Coupling at HAM4 ISI
Figure 1 shows that we found coupling at the HAM4 ISI. An increase in Y-axis motion of about 30 produced a feature in DARM that was several times background. This coupling appeared mainly linear and so was not the coupling we were looking for. A potential source of this coupling is reflection of the 45 degree annular beam from the beamsplitter that illuminates this table (83050). The BBS, its less reflective cage and planned table baffling may mitigate this coupling.
Coupling with motion of ST2 of the BS ISI
Figure 2 shows that I produced noise in DARM by shaking the BS ISI. I did a series of injections that suggest that noise in DARM is produced by motion of BS ISI ST2 (where the cage is attached), but not motion of ST0 (where the eliptical baffles are attached) or of the BS itself. This noise may be associated with the 45 degree annular beam from the BS (83050) and may be reduced with the new BBS cage, which is less reflective.
Vacuum enclosure
I have been using three techniques to find coupling sites on the inside walls of the vacuum enclosure. These tests, while ongoing, have narrowed down the non-linear coupling to the enclosure walls in the vertex.

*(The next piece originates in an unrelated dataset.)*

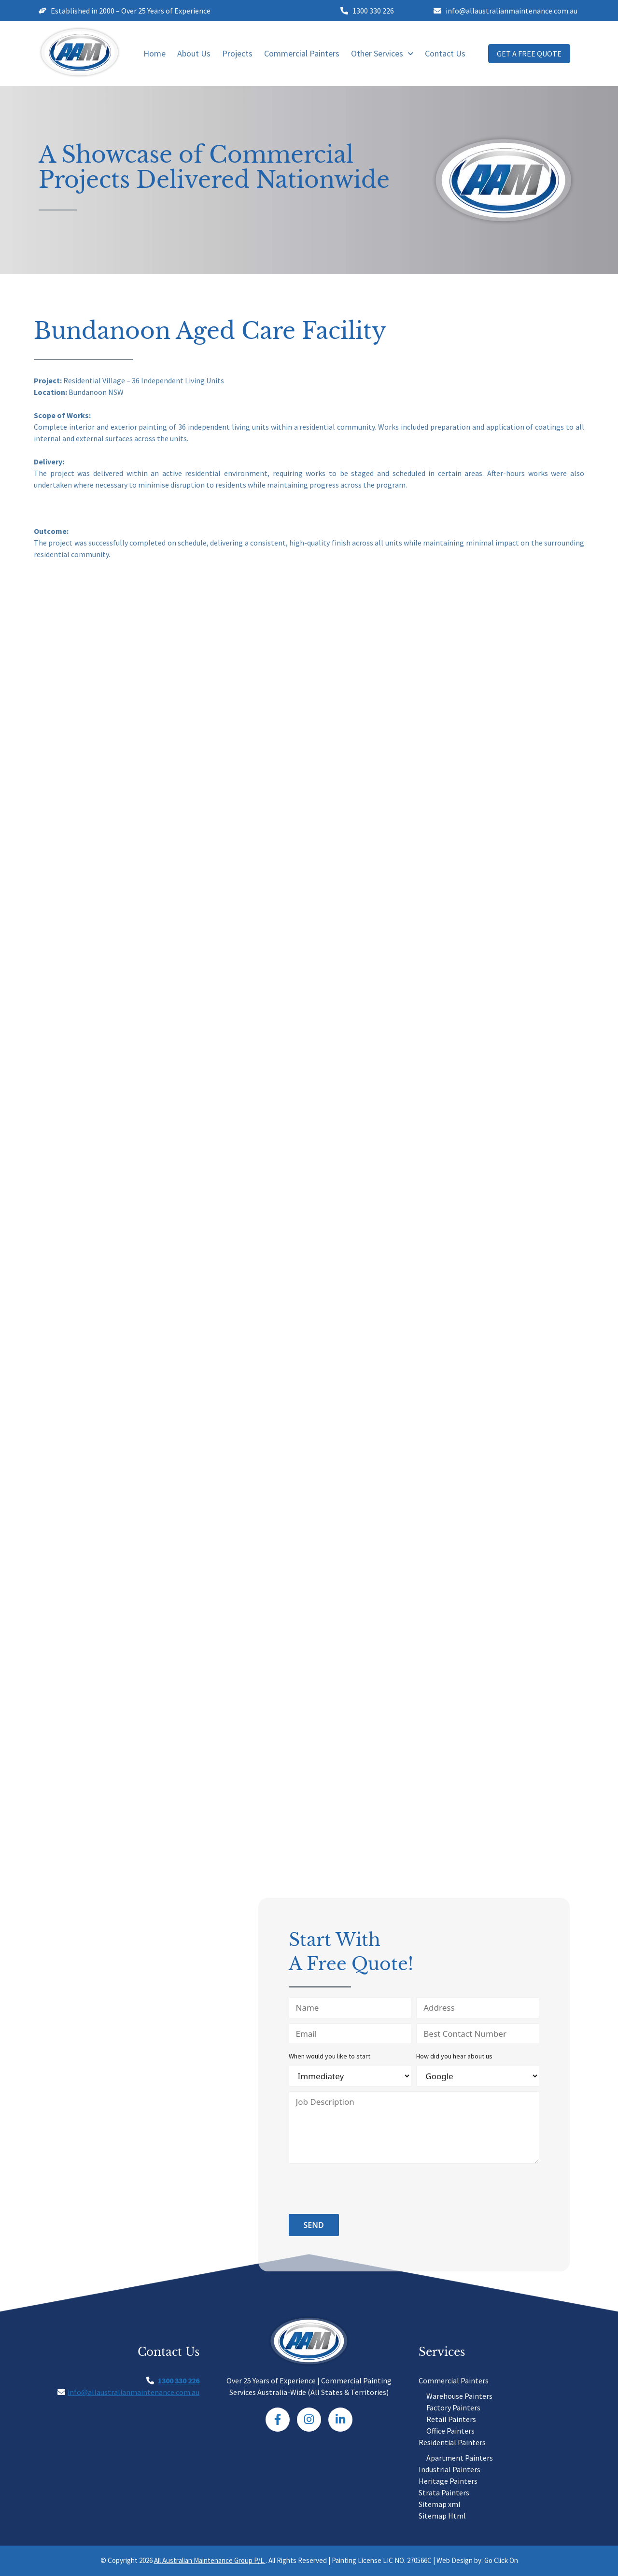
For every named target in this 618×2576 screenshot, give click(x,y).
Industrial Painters (449, 2469)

1) Shaker and speaker sweeps from multiple locations
Shaker sweeps are used in two ways. First, frequency consistency - if an accelerometer is mounted at the coupling site, and shows a resonance at some frequency, then there should be an indication of greater motion in DARM at that frequency also. Second, consistency for vibration injections from multiple locations. Thus if the accelerometer is mounted at the coupling site, and it moves less for injections onto the mode cleaner tube than onto BSC8, then DARM should also be less affected by the SR tube injection. Figure 3 illustrates this for one of the sweep pairs.
The most consistent accelerometer locations in frequency: ITMX, ITMY and BS chamber walls
The most consistent accelerometer locations in response to different shaker locations: ITMX, ITMY and BS chamber walls
2) Beating shakers technique
The Beating Shaker technique (52184) uses differences in propagation time from different shaker locations to locate the coupling site. When two shakers inject at two slightly different frequencies (e.g. 35.005 Hz and 35 Hz), the beat envelope will have a different phase at different locations due to propagation delays. If the accelerometer is at the coupling site, its beat enveope will be in phase with DARM’s for any shaking location.

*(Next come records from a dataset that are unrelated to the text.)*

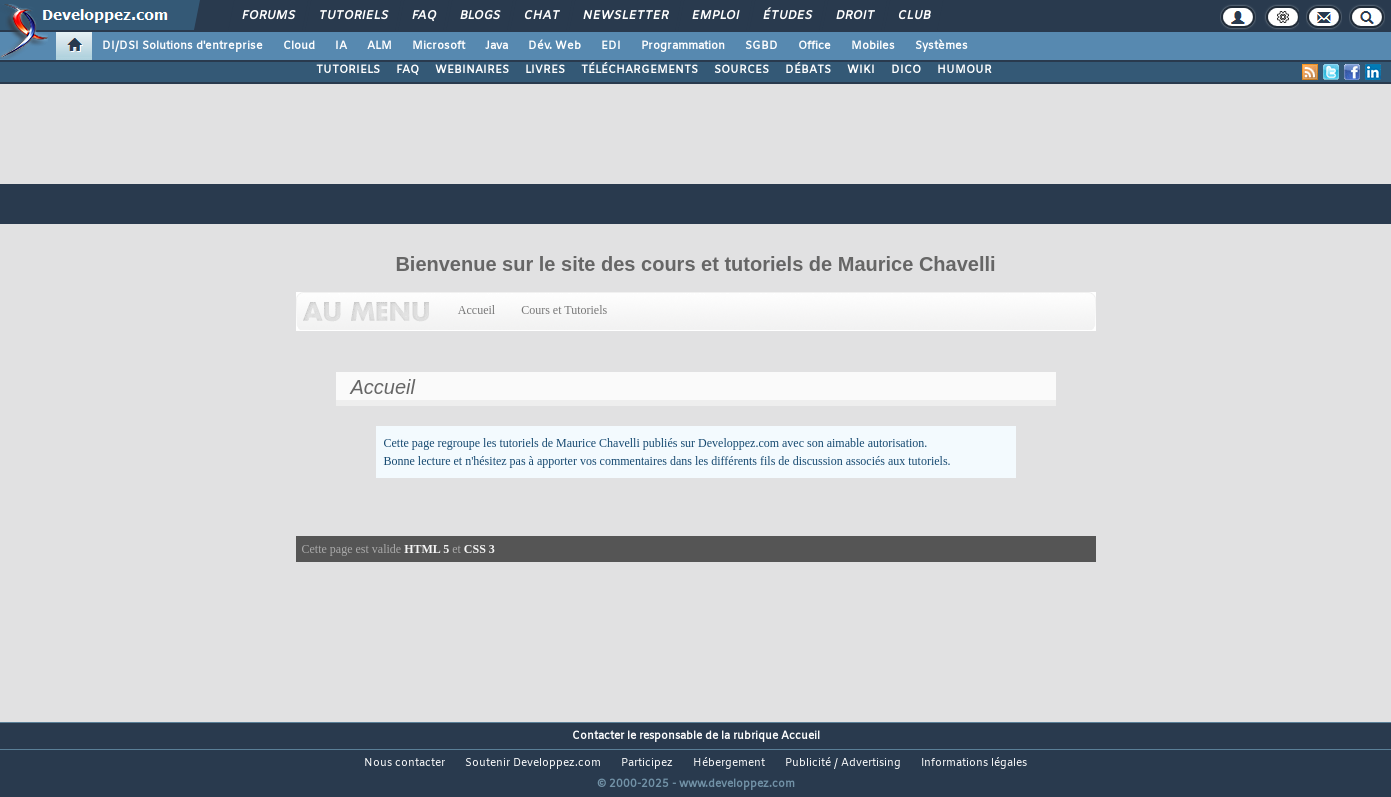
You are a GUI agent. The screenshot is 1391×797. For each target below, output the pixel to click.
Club (913, 16)
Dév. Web (554, 46)
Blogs (479, 16)
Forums (267, 16)
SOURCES (741, 70)
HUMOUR (964, 70)
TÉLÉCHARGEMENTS (639, 70)
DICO (906, 70)
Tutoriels (352, 16)
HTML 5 (426, 549)
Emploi (714, 16)
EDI (611, 46)
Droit (854, 16)
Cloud (299, 46)
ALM (379, 46)
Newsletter (624, 16)
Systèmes (941, 46)
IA (341, 46)
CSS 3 (479, 549)
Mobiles (873, 46)
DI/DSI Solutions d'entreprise (182, 46)
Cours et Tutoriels (564, 310)
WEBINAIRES (472, 70)
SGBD (761, 46)
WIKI (861, 70)
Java (496, 46)
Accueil (477, 310)
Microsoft (438, 46)
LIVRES (545, 70)
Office (814, 46)
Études (786, 16)
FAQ (423, 16)
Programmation (683, 46)
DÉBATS (808, 70)
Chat (540, 16)
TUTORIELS (348, 70)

The beat envelope in DARM was not as clear as it has been for past uses of the Beating Shaker technique, because of the side bands. So I fit a simulated beat envelope using a cross correlation technique. This is illustrated in Figure 4. The best accelerometers for beat consistency were ITMY–Y, ITMY-X and ITMX-Z. I think it might be useful for DetChar or others to search for an ASC motion that could account for the side bands during the injection period shown in Figure 4.
3) Hand held mini-shaker
A small shaker made of a speaker with an attached reaction mass (Figure 5) is used to take advantage of the large amplitude near-field region right at the shaker in an attempt to find a region on the vacuum enclosure where the shaker coupling dramatically increases. This technique eliminated the BSC7 potential sites and I hope to use it to test the 20 degree ITM beam hypothesis in future commissioning sessions.
Since our accelerometer array has low spatial resolution (something to think about for CE) we also mount temporary accelerometers as we narrow in on a site. This is the stage I am at, mounting accelerometers to further narrow the site. However, the results so far are consistent with coupling of the 20 degree beam from the ITM bevels (83050) . These annular beams were elimited by the cage baffles at LLO and we plan on installing them at LHO.